Source document:
The Power Soak was probably ahead of its time. In 1980, it was just normal to play with huge 100W stacks with 8 12' speakers. Cumbersome, but normal. The Power Soak had therefore a limited impact: the average amateur guitar player was not really interested in this expert's tool. The Rockman has helped killing the myth that only a big amp could deliver a big guitar sound.

The Rockman, born two years later, arrived right on time. Before this magic black&blue box, practice gear sounded crappy, and the correct gear was clearly stage-oriented. Nothing in-between. If someone wanted effects, he had to collect a series of stompboxes, tweak them, plug that into his amp and hope the sound would be correct.

Everyone was dreaming about something compact, handy, enabling someone to "plug&play" (this expression didn't exist in 1982). All the effects have been invented in the seventies, but it was time to pack that in a convenient manner. Time to leave the experimental era, and enter the maturity age of guitar gear.

Tom Scholz had a significant experience of guitar sound. The sales of the Boston Debut Album are here to prove that his vision of guitar sound were shared by thousands of musicians. But the gear was missing: no-one but Boston managed to duplicate this highly compressed, heavy distortion sound, with this specific wide stereo image. A wall of sound, achieved by customising Marshall stacks, connecting compressors, wah's, EQ's, echos, and chorus doublers.

How did this little black box manage to become a revolution in guitar sound ? The Rockman was called "headphone amp". Fine, playing with headphones is interesting when you practice at home. But music is usually played in a band, or at least with a second player. The Rockman can be connected with another one, allowing two players to jam, still with headphones. But you don't make a revolution with just headphones in a bedroom!

The Rockman has also a belt clip, and works with batteries: you can play with an electric guitar, with the same movement liberty as with an acoustic guitar. Nice again, but try to play guitar in the street with headphones on your ears, and see if people throw you any coin...

Given information:
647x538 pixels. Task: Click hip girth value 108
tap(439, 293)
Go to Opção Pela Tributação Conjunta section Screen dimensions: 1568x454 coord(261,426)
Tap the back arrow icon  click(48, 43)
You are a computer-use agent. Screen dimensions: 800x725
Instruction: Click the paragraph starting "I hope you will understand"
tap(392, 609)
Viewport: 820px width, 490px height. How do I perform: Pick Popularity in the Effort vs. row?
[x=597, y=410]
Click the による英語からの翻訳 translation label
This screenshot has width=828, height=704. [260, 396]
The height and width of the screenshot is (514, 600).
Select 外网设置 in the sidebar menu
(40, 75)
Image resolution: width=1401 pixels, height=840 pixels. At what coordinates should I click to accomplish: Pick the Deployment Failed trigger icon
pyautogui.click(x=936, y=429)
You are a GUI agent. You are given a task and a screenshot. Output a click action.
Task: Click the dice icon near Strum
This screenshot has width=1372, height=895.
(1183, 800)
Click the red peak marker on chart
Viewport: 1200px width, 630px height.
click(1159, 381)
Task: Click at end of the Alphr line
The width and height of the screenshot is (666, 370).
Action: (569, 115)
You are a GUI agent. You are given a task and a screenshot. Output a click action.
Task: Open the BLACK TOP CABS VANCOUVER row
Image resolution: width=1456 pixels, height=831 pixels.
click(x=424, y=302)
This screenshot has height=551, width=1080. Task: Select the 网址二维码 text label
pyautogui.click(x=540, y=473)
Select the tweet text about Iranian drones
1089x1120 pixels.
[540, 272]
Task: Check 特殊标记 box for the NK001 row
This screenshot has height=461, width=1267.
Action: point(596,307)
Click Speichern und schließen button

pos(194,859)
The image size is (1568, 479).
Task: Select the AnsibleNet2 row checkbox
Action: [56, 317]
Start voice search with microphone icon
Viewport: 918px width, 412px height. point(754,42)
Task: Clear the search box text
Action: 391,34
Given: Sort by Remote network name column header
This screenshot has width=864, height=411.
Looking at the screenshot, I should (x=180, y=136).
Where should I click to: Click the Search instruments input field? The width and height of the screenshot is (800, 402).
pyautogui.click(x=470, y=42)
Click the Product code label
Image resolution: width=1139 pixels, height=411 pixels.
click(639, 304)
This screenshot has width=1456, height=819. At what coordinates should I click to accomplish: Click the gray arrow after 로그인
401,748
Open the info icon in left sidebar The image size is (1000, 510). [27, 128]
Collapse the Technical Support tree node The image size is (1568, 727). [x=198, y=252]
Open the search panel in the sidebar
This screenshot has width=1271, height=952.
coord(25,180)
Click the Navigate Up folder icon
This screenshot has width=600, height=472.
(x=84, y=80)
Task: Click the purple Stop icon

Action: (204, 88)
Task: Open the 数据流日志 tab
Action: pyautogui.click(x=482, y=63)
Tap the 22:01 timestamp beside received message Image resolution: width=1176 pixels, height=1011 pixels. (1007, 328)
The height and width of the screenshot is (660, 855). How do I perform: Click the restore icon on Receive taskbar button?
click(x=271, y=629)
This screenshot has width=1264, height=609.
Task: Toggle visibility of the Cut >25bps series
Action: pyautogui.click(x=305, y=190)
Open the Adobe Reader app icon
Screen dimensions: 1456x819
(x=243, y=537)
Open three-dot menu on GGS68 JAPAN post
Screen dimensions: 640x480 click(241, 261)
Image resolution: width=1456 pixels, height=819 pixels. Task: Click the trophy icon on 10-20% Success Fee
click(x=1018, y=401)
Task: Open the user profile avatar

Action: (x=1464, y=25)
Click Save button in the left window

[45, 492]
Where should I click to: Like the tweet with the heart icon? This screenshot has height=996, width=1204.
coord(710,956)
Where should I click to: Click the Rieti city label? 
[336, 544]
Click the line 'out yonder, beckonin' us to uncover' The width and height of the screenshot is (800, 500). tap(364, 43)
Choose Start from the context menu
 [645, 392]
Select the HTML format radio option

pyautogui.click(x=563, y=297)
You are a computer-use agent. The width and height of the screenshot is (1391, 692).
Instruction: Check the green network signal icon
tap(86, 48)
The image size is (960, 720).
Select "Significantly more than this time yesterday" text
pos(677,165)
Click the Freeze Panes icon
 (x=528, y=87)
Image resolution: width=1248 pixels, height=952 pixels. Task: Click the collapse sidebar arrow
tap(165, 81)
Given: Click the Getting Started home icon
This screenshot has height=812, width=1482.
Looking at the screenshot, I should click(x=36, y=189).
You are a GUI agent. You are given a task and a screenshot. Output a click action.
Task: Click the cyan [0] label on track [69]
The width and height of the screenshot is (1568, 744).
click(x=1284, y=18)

Problem description:
From the piece on the Rockman, copy word for word the stretch from "The Rockman has also" through "you any coin...".

Finished exercise:
The Rockman has also a belt clip, and works with batteries: you can play with an electric guitar, with the same movement liberty as with an acoustic guitar. Nice again, but try to play guitar in the street with headphones on your ears, and see if people throw you any coin...